- **Input data**
=== Section Start ===
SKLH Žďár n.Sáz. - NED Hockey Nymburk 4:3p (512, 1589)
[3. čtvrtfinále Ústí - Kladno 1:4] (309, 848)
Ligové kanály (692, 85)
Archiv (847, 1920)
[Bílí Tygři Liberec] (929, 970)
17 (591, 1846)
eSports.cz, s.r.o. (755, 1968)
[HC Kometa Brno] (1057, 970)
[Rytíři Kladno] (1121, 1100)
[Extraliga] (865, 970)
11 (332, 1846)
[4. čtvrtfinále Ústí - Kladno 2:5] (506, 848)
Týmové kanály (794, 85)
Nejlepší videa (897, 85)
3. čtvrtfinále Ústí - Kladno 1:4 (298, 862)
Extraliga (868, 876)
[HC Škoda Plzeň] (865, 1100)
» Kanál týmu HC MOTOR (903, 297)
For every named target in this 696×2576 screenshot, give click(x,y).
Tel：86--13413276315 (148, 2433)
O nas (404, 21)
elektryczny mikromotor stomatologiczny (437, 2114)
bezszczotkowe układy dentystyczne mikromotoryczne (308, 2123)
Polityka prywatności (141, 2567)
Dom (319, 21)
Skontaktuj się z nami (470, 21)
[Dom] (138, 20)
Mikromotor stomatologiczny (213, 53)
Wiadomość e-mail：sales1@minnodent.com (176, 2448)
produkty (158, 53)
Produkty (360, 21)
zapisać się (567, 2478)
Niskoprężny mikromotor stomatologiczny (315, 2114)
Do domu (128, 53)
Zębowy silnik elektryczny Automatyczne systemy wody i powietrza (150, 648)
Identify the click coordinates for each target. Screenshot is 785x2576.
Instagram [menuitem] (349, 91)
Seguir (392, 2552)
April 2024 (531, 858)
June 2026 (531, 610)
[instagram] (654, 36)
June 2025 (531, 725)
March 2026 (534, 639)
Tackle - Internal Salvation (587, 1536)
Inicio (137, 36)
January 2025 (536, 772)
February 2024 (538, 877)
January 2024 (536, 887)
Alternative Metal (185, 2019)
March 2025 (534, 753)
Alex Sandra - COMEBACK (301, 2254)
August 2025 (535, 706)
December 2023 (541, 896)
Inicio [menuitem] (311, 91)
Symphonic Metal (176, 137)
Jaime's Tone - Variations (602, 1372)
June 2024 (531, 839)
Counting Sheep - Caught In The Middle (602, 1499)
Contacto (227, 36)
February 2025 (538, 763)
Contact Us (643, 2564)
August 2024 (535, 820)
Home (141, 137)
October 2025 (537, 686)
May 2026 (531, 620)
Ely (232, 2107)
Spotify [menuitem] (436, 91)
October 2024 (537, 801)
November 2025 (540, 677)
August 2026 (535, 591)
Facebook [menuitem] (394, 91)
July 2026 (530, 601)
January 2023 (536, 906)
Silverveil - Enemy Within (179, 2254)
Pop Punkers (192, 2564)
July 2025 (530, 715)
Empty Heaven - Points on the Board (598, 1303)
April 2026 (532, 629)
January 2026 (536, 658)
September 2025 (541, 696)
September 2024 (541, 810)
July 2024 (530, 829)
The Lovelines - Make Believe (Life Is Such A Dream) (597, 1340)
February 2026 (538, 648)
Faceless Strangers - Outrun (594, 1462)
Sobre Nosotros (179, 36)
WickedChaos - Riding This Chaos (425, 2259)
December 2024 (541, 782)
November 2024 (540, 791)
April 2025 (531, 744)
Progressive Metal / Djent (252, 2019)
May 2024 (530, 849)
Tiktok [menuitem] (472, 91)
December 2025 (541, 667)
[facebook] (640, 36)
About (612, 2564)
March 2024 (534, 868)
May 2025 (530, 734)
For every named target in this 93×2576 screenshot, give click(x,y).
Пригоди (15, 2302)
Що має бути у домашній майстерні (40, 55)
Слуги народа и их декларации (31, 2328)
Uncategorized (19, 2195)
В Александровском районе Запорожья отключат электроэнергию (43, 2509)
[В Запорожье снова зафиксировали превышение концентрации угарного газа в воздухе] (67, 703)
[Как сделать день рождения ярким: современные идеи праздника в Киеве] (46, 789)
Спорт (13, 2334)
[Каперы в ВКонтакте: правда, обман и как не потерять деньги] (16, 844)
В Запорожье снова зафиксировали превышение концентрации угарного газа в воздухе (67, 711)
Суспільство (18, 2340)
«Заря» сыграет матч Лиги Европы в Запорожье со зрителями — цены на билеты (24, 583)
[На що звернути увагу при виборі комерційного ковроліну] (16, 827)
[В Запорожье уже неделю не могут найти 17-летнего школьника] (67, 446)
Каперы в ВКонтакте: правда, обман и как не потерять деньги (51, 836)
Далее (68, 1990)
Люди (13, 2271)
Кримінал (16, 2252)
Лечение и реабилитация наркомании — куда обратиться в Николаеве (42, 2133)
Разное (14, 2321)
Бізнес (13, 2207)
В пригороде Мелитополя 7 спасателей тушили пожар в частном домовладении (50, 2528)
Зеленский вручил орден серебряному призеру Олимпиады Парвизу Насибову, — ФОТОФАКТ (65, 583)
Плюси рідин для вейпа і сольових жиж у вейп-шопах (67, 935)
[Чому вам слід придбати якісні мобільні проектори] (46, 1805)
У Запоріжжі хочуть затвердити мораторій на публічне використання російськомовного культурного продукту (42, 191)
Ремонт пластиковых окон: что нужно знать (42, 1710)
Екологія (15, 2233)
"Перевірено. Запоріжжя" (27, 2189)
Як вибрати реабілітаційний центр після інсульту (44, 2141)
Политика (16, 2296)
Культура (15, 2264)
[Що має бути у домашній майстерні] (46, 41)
=== Section End ===
- **Required work**
Set down every record above, word for word.

- **Written reply**
SKLH Žďár n.Sáz. - NED Hockey Nymburk 4:3p (512, 1589)
[3. čtvrtfinále Ústí - Kladno 1:4] (309, 848)
Ligové kanály (692, 85)
Archiv (847, 1920)
[Bílí Tygři Liberec] (929, 970)
17 (591, 1846)
eSports.cz, s.r.o. (755, 1968)
[HC Kometa Brno] (1057, 970)
[Rytíři Kladno] (1121, 1100)
[Extraliga] (865, 970)
11 (332, 1846)
[4. čtvrtfinále Ústí - Kladno 2:5] (506, 848)
Týmové kanály (794, 85)
Nejlepší videa (897, 85)
3. čtvrtfinále Ústí - Kladno 1:4 (298, 862)
Extraliga (868, 876)
[HC Škoda Plzeň] (865, 1100)
» Kanál týmu HC MOTOR (903, 297)
For every named target in this 696×2576 screenshot, give click(x,y).
Tel：86--13413276315 (148, 2433)
O nas (404, 21)
elektryczny mikromotor stomatologiczny (437, 2114)
bezszczotkowe układy dentystyczne mikromotoryczne (308, 2123)
Polityka prywatności (141, 2567)
Dom (319, 21)
Skontaktuj się z nami (470, 21)
[Dom] (138, 20)
Mikromotor stomatologiczny (213, 53)
Wiadomość e-mail：sales1@minnodent.com (176, 2448)
produkty (158, 53)
Produkty (360, 21)
zapisać się (567, 2478)
Niskoprężny mikromotor stomatologiczny (315, 2114)
Do domu (128, 53)
Zębowy silnik elektryczny Automatyczne systemy wody i powietrza (150, 648)
Identify the click coordinates for each target. Screenshot is 785x2576.
Instagram [menuitem] (349, 91)
Seguir (392, 2552)
April 2024 (531, 858)
June 2026 (531, 610)
[instagram] (654, 36)
June 2025 (531, 725)
March 2026 (534, 639)
Tackle - Internal Salvation (587, 1536)
Inicio (137, 36)
January 2025 (536, 772)
February 2024 (538, 877)
January 2024 (536, 887)
Alternative Metal (185, 2019)
March 2025 (534, 753)
Alex Sandra - COMEBACK (301, 2254)
August 2025 (535, 706)
December 2023 (541, 896)
Inicio [menuitem] (311, 91)
Symphonic Metal (176, 137)
Jaime's Tone - Variations (602, 1372)
June 2024 (531, 839)
Counting Sheep - Caught In The Middle (602, 1499)
Contacto (227, 36)
February 2025 (538, 763)
Contact Us (643, 2564)
August 2024 (535, 820)
Home (141, 137)
October 2025 (537, 686)
May 2026 (531, 620)
Ely (232, 2107)
Spotify [menuitem] (436, 91)
October 2024 (537, 801)
November 2025 (540, 677)
August 2026 (535, 591)
Facebook [menuitem] (394, 91)
July 2026 (530, 601)
January 2023 (536, 906)
Silverveil - Enemy Within (179, 2254)
Pop Punkers (192, 2564)
July 2025 (530, 715)
Empty Heaven - Points on the Board (598, 1303)
April 2026 (532, 629)
January 2026 (536, 658)
September 2025 (541, 696)
September 2024 (541, 810)
July 2024 (530, 829)
The Lovelines - Make Believe (Life Is Such A Dream) (597, 1340)
February 2026 (538, 648)
Faceless Strangers - Outrun (594, 1462)
Sobre Nosotros (179, 36)
WickedChaos - Riding This Chaos (425, 2259)
December 2024 (541, 782)
November 2024 (540, 791)
April 2025 (531, 744)
Progressive Metal / Djent (252, 2019)
May 2024 (530, 849)
Tiktok [menuitem] (472, 91)
December 2025 (541, 667)
[facebook] (640, 36)
About (612, 2564)
March 2024 (534, 868)
May 2025 (530, 734)
For every named target in this 93×2576 screenshot, give click(x,y).
Пригоди (15, 2302)
Що має бути у домашній майстерні (40, 55)
Слуги народа и их декларации (31, 2328)
Uncategorized (19, 2195)
В Александровском районе Запорожья отключат электроэнергию (43, 2509)
[В Запорожье снова зафиксировали превышение концентрации угарного газа в воздухе] (67, 703)
[Как сделать день рождения ярким: современные идеи праздника в Киеве] (46, 789)
Спорт (13, 2334)
[Каперы в ВКонтакте: правда, обман и как не потерять деньги] (16, 844)
В Запорожье снова зафиксировали превышение концентрации угарного газа в воздухе (67, 711)
Суспільство (18, 2340)
«Заря» сыграет матч Лиги Европы в Запорожье со зрителями — цены на билеты (24, 583)
[На що звернути увагу при виборі комерційного ковроліну] (16, 827)
[В Запорожье уже неделю не могут найти 17-летнего школьника] (67, 446)
Каперы в ВКонтакте: правда, обман и как не потерять деньги (51, 836)
Далее (68, 1990)
Люди (13, 2271)
Кримінал (16, 2252)
Лечение и реабилитация наркомании — куда обратиться в Николаеве (42, 2133)
Разное (14, 2321)
Бізнес (13, 2207)
В пригороде Мелитополя 7 спасателей тушили пожар в частном домовладении (50, 2528)
Зеленский вручил орден серебряному призеру Олимпиады Парвизу Насибову, — ФОТОФАКТ (65, 583)
Плюси рідин для вейпа і сольових жиж у вейп-шопах (67, 935)
[Чому вам слід придбати якісні мобільні проектори] (46, 1805)
У Запоріжжі хочуть затвердити мораторій на публічне використання російськомовного культурного продукту (42, 191)
Ремонт пластиковых окон: что нужно знать (42, 1710)
Екологія (15, 2233)
"Перевірено. Запоріжжя" (27, 2189)
Як вибрати реабілітаційний центр після інсульту (44, 2141)
Политика (16, 2296)
Культура (15, 2264)
[Що має бути у домашній майстерні] (46, 41)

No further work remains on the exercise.